:: Listed entries

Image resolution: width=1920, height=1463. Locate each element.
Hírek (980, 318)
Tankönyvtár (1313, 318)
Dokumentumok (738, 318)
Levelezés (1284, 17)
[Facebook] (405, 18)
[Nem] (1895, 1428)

::::

## Task goal
Please copy out the records exactly as they appear.

## Output for this task
Image resolution: width=1920, height=1463. Locate each element.
Hírek (980, 318)
Tankönyvtár (1313, 318)
Dokumentumok (738, 318)
Levelezés (1284, 17)
[Facebook] (405, 18)
[Nem] (1895, 1428)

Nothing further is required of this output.